I have one rule that I work from with coaching any of my clients through dating or relationships. It is this:
Know who you are, which means know the strengths and development areas you bring to a relationship. Know where you get lead astray or lose a sense of yourself and know how you feel bonded or connected to people.
With out this stuff clear, you may find yourself settling, picking the wrong person or re-creating unhealthy patterns in relationships.
A good way to understand yourself in relation to dating is understanding what the breaking points were in your past relationships. These are your real non negotiables, these are the things that have proven to be so important you can’t continue a relationship without them present or with them present!
Start by making a list of why your past relationships didn’t work…
If you attempt to write she was crazy, then you need to swing that around and take ownership about why you accepted that and then why you could no longer. This is not an ex bashing exercise, this is a self awareness and personal responsibility exercise.
The reason this is important is to help you see your own patterns and behaviors and take responsibility for how you contributed to the dynamic, so you can go into a new relationship aware and alert to your own behaviors.
Then you need to get clear on what qualities you want in a woman and how these affect you.
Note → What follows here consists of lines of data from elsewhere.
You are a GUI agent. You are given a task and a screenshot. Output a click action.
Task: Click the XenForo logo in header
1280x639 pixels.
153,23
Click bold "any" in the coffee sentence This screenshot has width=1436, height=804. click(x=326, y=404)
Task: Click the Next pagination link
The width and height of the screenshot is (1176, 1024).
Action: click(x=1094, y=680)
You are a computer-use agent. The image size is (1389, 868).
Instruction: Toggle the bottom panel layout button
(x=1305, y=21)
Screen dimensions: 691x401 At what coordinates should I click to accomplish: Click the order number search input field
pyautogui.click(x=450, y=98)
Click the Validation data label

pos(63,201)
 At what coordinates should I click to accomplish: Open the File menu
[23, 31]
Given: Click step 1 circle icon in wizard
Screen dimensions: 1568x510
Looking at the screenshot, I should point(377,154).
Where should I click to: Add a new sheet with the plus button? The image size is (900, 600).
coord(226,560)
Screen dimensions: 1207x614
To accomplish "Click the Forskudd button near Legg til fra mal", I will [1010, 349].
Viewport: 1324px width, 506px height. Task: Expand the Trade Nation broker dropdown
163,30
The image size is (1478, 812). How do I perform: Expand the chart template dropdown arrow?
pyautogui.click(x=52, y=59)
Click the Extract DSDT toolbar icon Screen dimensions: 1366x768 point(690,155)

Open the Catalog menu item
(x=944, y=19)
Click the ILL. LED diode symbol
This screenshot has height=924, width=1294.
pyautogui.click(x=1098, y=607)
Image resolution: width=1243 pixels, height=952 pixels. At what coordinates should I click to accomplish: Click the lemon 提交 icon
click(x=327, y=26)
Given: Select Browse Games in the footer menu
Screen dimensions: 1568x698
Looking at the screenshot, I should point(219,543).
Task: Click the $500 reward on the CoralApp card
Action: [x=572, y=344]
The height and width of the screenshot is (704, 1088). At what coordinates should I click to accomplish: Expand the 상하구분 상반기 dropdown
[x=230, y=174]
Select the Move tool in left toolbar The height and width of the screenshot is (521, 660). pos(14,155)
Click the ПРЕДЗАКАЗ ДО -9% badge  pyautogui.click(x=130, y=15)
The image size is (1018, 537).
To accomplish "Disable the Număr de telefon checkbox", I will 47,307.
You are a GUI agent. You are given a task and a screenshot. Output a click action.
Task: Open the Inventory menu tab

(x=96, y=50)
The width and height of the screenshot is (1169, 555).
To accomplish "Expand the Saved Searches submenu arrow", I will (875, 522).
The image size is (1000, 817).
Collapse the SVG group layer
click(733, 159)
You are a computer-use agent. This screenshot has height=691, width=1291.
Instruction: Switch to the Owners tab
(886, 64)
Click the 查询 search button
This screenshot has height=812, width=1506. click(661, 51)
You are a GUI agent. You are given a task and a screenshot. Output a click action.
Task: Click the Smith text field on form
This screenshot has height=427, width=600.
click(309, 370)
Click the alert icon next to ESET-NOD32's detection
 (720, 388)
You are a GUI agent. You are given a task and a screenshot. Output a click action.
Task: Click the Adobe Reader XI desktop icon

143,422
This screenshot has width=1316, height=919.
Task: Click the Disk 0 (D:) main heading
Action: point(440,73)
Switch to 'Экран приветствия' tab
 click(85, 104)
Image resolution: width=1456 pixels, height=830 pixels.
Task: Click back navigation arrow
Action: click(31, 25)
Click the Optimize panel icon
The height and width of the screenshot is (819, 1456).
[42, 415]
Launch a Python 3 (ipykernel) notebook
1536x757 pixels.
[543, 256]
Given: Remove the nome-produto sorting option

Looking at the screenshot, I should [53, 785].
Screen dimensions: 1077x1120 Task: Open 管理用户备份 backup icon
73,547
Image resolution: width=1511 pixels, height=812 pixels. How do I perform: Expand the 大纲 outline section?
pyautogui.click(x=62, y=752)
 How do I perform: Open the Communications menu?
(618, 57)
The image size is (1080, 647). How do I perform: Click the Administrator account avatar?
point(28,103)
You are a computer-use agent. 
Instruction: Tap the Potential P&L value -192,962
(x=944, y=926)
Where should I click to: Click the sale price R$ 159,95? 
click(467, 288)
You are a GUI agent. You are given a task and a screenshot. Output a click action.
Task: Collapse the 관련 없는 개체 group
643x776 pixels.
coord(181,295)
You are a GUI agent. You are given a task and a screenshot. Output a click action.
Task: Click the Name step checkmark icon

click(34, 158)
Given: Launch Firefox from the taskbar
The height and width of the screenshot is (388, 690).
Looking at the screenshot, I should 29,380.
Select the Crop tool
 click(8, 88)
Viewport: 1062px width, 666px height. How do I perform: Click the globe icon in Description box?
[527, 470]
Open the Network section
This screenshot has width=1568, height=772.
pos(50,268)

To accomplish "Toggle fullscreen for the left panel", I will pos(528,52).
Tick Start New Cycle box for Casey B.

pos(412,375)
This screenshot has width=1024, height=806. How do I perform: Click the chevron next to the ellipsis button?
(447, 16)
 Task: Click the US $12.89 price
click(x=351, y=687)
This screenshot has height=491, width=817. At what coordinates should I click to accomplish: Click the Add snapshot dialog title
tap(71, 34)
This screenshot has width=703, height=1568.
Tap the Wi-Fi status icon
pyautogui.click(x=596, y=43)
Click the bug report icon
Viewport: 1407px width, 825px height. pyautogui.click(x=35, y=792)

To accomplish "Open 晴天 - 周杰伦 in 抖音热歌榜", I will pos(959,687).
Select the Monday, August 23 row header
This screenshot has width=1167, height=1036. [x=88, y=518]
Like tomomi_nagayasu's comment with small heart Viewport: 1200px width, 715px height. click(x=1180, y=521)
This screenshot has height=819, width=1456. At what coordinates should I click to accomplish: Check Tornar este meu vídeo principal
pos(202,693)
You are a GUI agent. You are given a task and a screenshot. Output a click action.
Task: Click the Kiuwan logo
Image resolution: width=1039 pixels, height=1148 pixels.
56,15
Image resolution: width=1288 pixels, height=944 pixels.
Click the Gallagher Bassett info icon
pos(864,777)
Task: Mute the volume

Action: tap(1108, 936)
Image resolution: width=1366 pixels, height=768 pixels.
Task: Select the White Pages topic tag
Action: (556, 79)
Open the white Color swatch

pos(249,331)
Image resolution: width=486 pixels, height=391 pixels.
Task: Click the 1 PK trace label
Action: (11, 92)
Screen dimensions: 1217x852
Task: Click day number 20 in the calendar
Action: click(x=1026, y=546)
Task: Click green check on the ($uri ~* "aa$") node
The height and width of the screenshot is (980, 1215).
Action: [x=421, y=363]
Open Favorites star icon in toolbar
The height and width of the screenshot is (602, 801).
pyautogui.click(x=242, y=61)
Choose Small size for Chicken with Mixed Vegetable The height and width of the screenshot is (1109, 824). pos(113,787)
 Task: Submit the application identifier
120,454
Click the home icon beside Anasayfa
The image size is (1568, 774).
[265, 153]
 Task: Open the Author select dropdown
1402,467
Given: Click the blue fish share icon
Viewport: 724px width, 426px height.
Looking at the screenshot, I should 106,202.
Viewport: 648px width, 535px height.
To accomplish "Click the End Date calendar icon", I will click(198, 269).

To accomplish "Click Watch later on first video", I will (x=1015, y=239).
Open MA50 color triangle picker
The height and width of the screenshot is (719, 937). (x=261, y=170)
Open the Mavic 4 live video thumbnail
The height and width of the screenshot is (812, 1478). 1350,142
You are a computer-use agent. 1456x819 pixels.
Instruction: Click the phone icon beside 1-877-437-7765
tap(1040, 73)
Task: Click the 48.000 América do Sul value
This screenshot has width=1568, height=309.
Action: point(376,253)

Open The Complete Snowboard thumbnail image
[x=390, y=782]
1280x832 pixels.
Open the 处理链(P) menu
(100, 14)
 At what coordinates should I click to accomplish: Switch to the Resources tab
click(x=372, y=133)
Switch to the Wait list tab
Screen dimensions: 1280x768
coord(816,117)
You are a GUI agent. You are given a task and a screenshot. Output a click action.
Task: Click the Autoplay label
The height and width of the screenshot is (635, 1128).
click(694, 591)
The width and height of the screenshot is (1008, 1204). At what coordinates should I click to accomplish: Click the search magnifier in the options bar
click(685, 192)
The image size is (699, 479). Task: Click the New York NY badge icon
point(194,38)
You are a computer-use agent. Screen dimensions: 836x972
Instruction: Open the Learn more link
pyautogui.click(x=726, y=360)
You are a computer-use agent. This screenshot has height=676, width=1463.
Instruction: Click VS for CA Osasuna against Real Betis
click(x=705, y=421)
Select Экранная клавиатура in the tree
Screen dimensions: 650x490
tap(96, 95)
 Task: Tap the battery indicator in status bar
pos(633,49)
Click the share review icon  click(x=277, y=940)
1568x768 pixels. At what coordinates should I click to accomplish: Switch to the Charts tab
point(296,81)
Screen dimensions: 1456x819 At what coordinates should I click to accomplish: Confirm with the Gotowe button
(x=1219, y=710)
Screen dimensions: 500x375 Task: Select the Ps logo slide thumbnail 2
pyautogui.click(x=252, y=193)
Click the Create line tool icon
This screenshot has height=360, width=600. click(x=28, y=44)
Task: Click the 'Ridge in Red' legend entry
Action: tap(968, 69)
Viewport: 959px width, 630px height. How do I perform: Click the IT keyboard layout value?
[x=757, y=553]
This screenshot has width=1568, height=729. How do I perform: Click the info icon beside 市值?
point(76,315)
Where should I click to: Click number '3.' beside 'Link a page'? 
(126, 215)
So first list out 5 qualities (these can be based on the non negotiables or not) beside each quality list out how that will gel with you and then what about that may challenge you.
Everything you think you want has a pro and a con to it, if you know the con then you can support yourself when you are triggered, instead of resorting to unhealthy behaviors!
For example:
A quality you want maybe friendly, a pro for you may be you find that sexy in a woman and a con maybe that it triggers your insecurity when she is friendly with others.
So having this awareness you can go into a relationship and instead of getting moody or reactive when she is friendly with others you can remind yourself this is what is sexy about her and that it is no reflection of her feelings for you and you know this is a sensitive area for you.
In this situation she remains herself, sexy to you and you get to take ownership over things that in the past may of affected relationships in an unhealthy way.
This type of list and awareness when you are dating helps you stay connected to whats a good fit for you and helps you asses situations in a helpful and effective way.
So to answer the question, the best way to find the right woman for you, is to ultimately to understand yourself better and use that awareness to make more effective choices when dating!